#### RECORDS FOR THE EXERCISE

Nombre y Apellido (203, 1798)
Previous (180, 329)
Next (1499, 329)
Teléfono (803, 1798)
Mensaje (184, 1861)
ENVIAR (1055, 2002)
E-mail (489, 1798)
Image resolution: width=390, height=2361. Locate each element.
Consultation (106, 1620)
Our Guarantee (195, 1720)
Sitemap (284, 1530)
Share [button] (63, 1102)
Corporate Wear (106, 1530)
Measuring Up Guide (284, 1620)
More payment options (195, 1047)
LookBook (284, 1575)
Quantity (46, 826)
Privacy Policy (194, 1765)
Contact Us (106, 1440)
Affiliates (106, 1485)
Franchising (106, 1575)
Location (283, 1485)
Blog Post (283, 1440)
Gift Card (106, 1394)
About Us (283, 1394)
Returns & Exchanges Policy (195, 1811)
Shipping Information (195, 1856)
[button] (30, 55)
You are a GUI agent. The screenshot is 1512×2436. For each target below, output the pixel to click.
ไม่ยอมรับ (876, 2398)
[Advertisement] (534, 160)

########

_THE PROBLEM:_ The answer must consist of all the entries, copied exactly.

_EXERCISE ANSWER:_
Nombre y Apellido (203, 1798)
Previous (180, 329)
Next (1499, 329)
Teléfono (803, 1798)
Mensaje (184, 1861)
ENVIAR (1055, 2002)
E-mail (489, 1798)
Image resolution: width=390, height=2361. Locate each element.
Consultation (106, 1620)
Our Guarantee (195, 1720)
Sitemap (284, 1530)
Share [button] (63, 1102)
Corporate Wear (106, 1530)
Measuring Up Guide (284, 1620)
More payment options (195, 1047)
LookBook (284, 1575)
Quantity (46, 826)
Privacy Policy (194, 1765)
Contact Us (106, 1440)
Affiliates (106, 1485)
Franchising (106, 1575)
Location (283, 1485)
Blog Post (283, 1440)
Gift Card (106, 1394)
About Us (283, 1394)
Returns & Exchanges Policy (195, 1811)
Shipping Information (195, 1856)
[button] (30, 55)
You are a GUI agent. The screenshot is 1512×2436. For each target below, output the pixel to click.
ไม่ยอมรับ (876, 2398)
[Advertisement] (534, 160)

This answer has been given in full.